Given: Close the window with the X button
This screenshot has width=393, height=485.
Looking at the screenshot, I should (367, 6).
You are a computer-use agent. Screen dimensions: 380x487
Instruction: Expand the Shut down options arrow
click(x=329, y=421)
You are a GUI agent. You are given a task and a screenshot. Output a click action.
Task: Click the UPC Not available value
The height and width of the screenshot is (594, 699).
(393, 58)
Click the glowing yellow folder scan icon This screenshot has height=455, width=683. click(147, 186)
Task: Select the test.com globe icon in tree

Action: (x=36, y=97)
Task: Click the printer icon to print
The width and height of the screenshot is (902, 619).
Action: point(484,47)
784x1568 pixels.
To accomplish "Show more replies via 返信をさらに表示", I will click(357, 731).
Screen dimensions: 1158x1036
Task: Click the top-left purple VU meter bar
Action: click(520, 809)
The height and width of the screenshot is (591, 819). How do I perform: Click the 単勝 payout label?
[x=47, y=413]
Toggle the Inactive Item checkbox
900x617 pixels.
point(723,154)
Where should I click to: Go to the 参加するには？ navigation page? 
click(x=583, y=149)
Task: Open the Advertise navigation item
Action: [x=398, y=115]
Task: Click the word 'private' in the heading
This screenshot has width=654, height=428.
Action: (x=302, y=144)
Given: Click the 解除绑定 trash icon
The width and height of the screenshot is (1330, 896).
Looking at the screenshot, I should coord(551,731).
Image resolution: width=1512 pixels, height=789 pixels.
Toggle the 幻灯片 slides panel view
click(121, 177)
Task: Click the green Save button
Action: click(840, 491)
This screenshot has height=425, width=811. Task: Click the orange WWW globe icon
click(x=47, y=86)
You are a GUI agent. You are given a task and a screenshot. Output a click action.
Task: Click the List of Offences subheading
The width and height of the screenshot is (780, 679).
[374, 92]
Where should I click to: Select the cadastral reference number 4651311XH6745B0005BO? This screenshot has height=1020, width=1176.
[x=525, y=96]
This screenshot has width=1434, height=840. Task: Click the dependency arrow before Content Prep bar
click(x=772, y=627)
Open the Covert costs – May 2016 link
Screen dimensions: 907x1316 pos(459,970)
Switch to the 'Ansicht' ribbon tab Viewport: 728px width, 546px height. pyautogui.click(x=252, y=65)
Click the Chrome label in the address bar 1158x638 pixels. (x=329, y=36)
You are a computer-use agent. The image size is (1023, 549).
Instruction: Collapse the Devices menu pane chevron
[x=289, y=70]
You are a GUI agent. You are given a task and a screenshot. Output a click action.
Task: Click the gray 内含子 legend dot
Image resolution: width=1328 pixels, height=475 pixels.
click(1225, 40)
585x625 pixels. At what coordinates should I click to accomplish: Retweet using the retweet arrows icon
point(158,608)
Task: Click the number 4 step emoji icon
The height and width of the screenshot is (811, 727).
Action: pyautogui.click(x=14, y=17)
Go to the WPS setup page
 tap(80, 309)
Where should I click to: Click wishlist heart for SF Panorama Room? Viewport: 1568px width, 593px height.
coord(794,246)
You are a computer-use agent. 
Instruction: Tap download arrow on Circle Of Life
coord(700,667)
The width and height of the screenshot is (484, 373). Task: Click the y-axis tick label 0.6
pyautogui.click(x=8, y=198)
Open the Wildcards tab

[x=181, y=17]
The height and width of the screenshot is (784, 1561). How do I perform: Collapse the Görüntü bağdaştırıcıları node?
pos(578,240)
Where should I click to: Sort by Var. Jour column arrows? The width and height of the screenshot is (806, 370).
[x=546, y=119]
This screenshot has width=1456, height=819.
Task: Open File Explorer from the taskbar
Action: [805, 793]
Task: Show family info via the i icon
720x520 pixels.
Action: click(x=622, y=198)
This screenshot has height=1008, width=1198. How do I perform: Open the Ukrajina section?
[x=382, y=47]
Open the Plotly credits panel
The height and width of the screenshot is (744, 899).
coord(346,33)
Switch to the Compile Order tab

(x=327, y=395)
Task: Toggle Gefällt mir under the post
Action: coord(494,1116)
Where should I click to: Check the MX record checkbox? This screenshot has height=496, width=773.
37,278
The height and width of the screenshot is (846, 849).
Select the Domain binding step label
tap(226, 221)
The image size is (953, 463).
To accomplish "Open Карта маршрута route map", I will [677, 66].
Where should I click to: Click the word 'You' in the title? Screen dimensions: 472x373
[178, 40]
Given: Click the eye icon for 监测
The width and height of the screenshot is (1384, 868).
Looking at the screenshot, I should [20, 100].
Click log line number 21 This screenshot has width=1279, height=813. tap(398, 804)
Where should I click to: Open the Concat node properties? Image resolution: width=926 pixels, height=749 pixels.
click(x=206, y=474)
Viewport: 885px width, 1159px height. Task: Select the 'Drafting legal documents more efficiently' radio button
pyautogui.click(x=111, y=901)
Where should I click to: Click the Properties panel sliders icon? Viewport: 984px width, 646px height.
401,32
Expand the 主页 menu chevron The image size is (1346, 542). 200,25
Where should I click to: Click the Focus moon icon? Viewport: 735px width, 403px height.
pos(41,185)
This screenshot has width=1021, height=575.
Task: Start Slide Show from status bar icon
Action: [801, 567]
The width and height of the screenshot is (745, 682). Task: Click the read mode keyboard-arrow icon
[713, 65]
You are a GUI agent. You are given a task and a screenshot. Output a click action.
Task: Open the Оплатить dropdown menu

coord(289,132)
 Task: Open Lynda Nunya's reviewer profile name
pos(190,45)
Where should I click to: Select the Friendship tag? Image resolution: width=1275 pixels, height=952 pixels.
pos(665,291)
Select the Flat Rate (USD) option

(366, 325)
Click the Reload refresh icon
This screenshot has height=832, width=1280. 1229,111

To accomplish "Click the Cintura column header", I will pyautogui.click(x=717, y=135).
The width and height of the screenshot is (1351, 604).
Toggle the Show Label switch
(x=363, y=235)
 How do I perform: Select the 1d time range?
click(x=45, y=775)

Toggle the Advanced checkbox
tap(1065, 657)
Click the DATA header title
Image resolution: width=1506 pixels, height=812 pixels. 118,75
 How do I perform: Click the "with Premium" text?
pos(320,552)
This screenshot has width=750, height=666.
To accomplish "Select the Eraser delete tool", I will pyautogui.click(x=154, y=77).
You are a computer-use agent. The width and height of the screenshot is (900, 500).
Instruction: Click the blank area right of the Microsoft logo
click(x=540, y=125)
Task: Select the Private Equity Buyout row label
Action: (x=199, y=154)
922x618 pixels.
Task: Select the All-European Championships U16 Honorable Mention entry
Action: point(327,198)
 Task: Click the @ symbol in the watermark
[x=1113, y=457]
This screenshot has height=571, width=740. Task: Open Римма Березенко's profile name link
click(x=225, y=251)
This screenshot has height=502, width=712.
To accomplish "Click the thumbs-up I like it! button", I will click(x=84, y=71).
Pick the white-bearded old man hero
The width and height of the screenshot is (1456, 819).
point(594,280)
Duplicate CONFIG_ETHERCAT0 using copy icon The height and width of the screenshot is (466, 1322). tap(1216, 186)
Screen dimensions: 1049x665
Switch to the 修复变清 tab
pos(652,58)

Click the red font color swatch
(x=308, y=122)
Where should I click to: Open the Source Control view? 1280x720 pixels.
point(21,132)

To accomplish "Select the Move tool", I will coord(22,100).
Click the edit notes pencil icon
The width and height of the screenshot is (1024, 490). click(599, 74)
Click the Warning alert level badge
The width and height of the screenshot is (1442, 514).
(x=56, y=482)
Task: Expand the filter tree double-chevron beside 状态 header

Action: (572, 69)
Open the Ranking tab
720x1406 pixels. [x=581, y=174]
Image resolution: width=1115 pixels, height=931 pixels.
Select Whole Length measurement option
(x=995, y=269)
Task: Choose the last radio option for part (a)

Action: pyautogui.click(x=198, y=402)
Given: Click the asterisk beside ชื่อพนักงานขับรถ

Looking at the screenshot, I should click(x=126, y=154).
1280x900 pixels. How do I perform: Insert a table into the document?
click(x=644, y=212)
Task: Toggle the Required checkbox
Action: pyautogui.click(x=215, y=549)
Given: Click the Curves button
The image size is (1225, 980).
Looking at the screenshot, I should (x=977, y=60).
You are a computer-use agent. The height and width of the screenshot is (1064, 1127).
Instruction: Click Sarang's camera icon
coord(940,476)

■ **Problem description**:
If a line above holds the word "tool", copy it.

■ **Solution below**:
To accomplish "Select the Eraser delete tool", I will pyautogui.click(x=154, y=77).
To accomplish "Select the Move tool", I will coord(22,100).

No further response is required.